I am not sure if I am the official author of this quotation but it is definitely an expression I have used thousands of times. Why? Because when you think about it, you can see how accurate it really is.
If one of your clients had a loss, what are the chances that there is an “error or omission” on that file? Possible but not probable. But if 250 of your clients have a loss, what are the percentages that at least one of those files contains an error of some type. Much more likely.

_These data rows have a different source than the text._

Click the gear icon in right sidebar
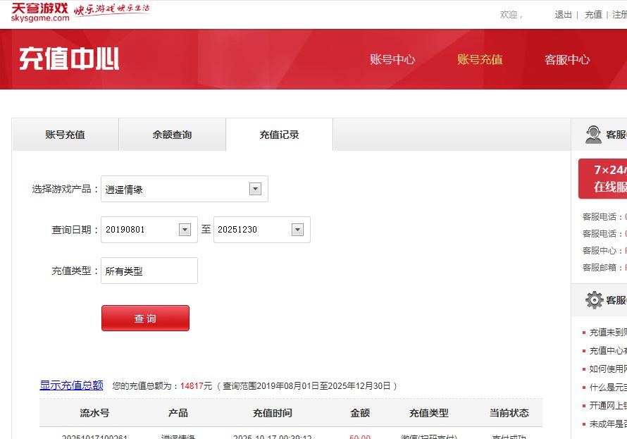The width and height of the screenshot is (627, 439). 594,300
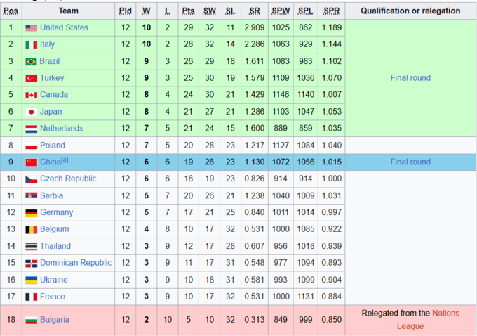This screenshot has width=477, height=336.
Task: Click the Pos column header abbreviation
Action: [x=11, y=11]
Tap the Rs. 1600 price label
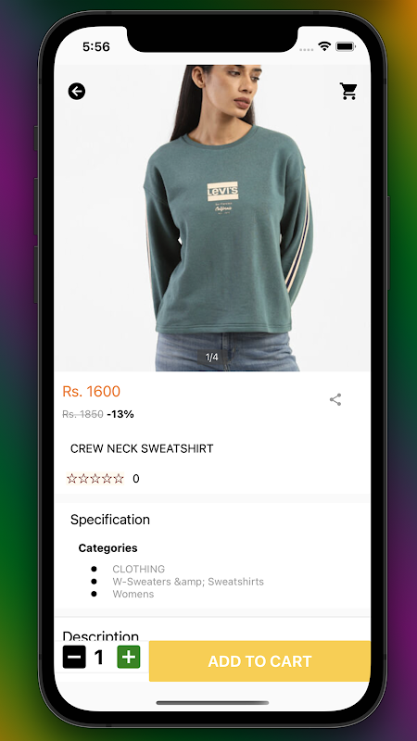The height and width of the screenshot is (741, 417). (x=91, y=391)
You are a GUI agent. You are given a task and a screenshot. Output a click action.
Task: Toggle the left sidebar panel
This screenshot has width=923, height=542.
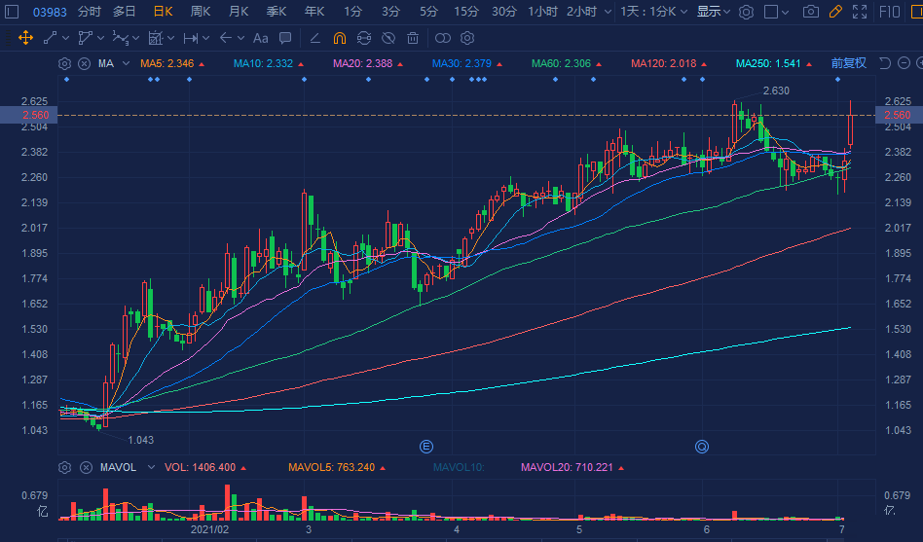click(12, 12)
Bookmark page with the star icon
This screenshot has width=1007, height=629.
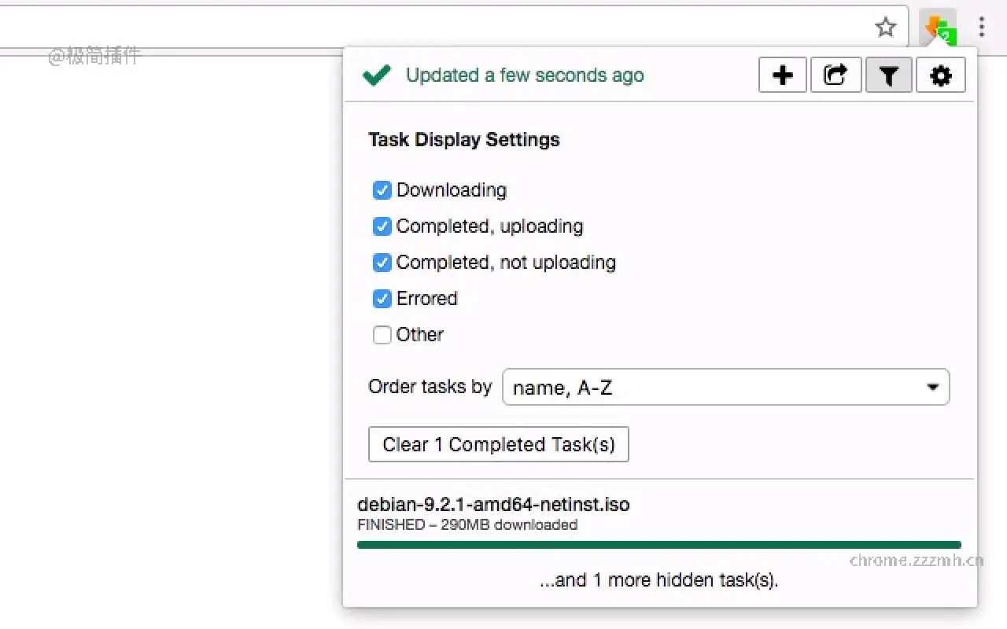tap(886, 28)
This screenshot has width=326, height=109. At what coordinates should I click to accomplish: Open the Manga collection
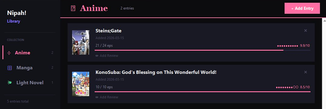point(24,68)
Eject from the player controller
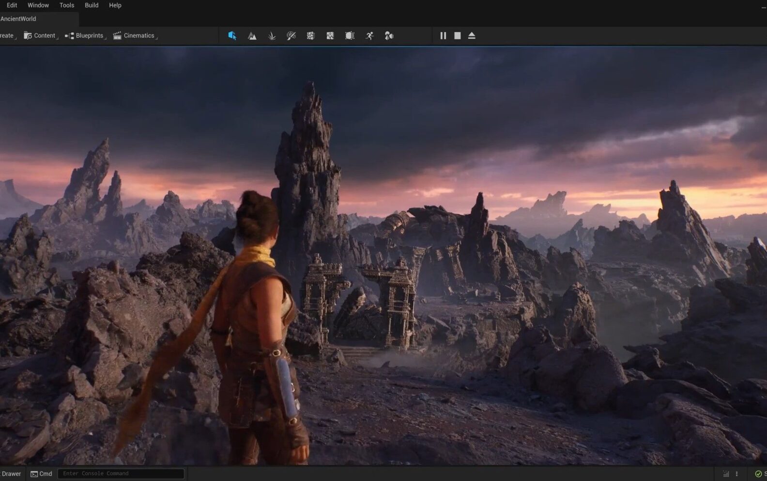 coord(472,36)
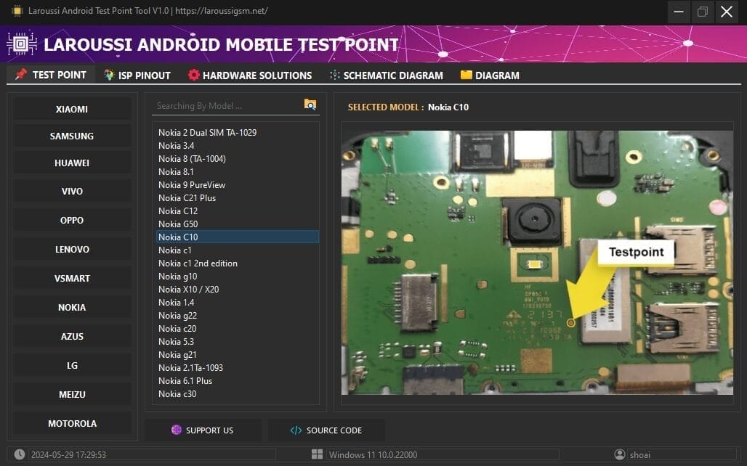Switch to the ISP PINOUT tab
Viewport: 747px width, 466px height.
click(137, 74)
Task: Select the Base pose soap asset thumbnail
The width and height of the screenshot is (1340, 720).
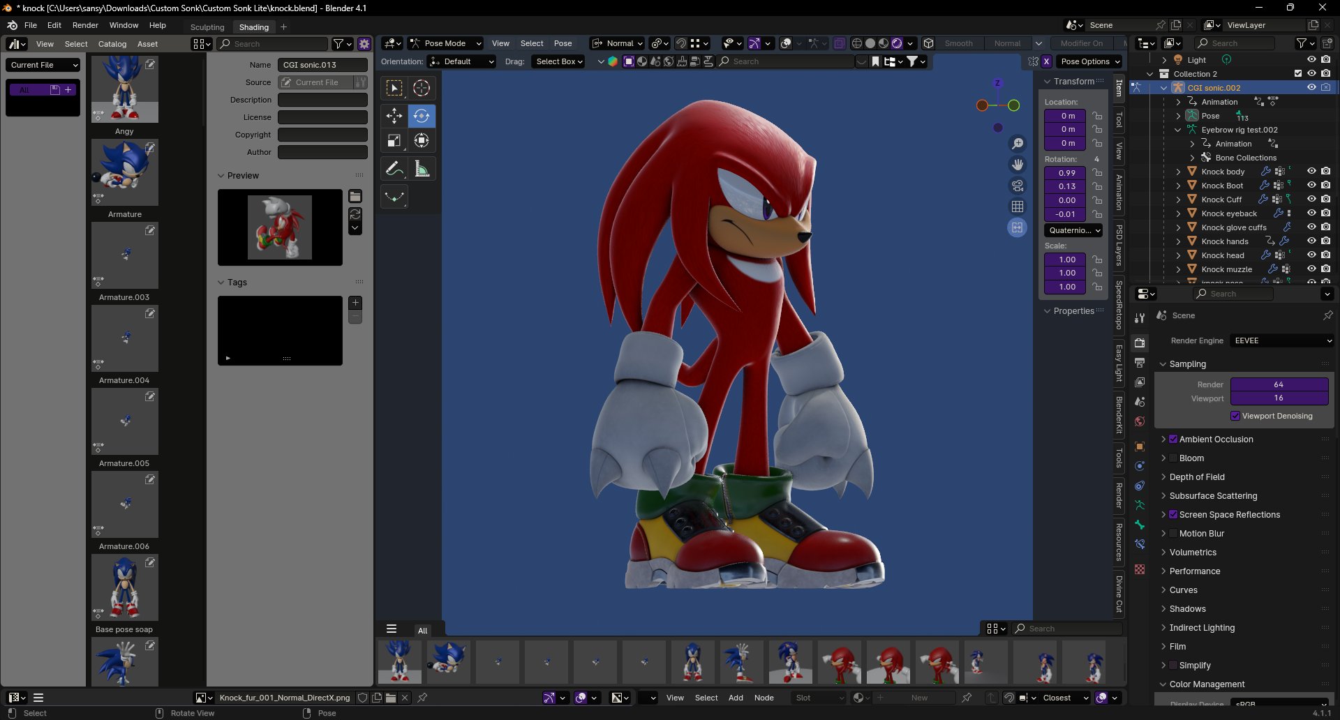Action: 125,588
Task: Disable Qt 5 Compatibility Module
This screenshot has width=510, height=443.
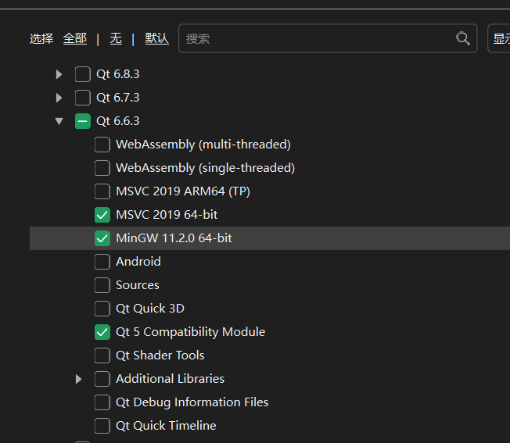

In an article in the January issue of Claims Magazine (PropertyCasualty360.com), it was cited that through 9 months catastrophe losses were projected to be in the $28 billion area, over triple the 2016 result. This was heavily driven by Hurricanes Harvey, Irma and Maria. The article also stated that some industry experts are estimating that 2017 could finish up with catastrophe losses in the $70-$100 billion area, making it the largest on record.
When one thinks of catastrophes, Hurricanes are probably one of the first issues that comes to mind. However, other catastrophes include earthquakes, fire storms, significant snow falls, wind storms, etc.
You can certainly count on a significant number of E&O claims coming out of these catastrophes. The issue could involve the lack of coverage, insufficient limits, misunderstandings in coverage with poor documentation of those discussions, etc.
Since it is difficult to predict, with any degree of accuracy, which of your accounts are going to suffer a loss due to a catastrophe, agencies need to have procedures in place that serve as communication to clients the various coverages they should consider. This can take the form of a renewal questionnaire which are sent every year to clients to bring to their attention exposures they may not have coverage for. Also, in the agency proposal, reference to suggested coverages should be included. Addressing exposures such as flood (including the importance of buying flood coverage for the full value of their house), earthquake, tornados etc.
While no agent wants to have a client that has suffered an uninsured loss, it does happen. The purpose of these questionnaires is to have documentation showing that you reached out to the client to educate them on a variety of issues. Even if the client does not return the questionnaire, there is still a value in sending it as it will be part of the agent’s defense in an E&O matter should one develop.